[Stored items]

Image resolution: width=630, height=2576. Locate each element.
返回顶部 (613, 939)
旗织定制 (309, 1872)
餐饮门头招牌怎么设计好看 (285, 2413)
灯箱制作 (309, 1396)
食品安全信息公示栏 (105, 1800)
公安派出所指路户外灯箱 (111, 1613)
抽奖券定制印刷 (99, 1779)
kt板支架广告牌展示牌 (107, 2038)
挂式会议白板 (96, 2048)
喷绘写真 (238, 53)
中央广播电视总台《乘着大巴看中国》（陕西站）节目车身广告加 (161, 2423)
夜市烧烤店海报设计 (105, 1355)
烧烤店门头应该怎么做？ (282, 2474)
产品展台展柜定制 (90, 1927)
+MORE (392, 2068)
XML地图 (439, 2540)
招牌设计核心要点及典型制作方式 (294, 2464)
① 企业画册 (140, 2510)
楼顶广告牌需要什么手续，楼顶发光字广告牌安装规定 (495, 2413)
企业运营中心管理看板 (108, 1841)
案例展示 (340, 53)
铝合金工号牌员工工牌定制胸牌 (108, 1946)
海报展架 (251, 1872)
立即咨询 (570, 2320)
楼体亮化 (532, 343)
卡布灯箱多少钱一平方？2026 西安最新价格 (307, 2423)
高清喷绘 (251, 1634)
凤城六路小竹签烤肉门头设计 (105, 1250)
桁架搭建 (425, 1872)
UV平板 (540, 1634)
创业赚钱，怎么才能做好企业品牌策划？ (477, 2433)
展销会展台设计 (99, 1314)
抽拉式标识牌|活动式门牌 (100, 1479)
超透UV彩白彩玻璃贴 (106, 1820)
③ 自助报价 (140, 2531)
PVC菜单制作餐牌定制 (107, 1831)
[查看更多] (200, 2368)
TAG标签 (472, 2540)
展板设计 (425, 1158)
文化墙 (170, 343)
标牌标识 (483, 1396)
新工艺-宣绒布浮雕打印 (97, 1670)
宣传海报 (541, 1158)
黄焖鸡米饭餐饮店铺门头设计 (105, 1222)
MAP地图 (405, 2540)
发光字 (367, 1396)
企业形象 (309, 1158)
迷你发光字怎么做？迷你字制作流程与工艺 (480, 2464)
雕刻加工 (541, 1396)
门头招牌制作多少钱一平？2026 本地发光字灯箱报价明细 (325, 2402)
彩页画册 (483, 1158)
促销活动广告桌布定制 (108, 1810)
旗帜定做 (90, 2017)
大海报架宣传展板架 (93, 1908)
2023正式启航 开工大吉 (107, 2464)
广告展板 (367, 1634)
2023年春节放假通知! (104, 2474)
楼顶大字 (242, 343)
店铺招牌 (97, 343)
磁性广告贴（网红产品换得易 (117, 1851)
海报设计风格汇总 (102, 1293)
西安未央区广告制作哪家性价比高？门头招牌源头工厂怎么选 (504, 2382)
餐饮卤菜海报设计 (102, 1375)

* Task instructions *
Each line from the one holding "门头招牌制作多少钱一平？2026 本地发光字灯箱报价明细 (325, 2402)" to the end of the entries is to be written out exactly. Skip every line before it.

* Result below *
门头招牌制作多少钱一平？2026 本地发光字灯箱报价明细 (325, 2402)
彩页画册 (483, 1158)
促销活动广告桌布定制 (108, 1810)
旗帜定做 (90, 2017)
大海报架宣传展板架 (93, 1908)
2023正式启航 开工大吉 (107, 2464)
广告展板 (367, 1634)
2023年春节放假通知! (104, 2474)
楼顶大字 (242, 343)
店铺招牌 (97, 343)
磁性广告贴（网红产品换得易 (117, 1851)
海报设计风格汇总 (102, 1293)
西安未央区广告制作哪家性价比高？门头招牌源头工厂怎么选 (504, 2382)
餐饮卤菜海报设计 (102, 1375)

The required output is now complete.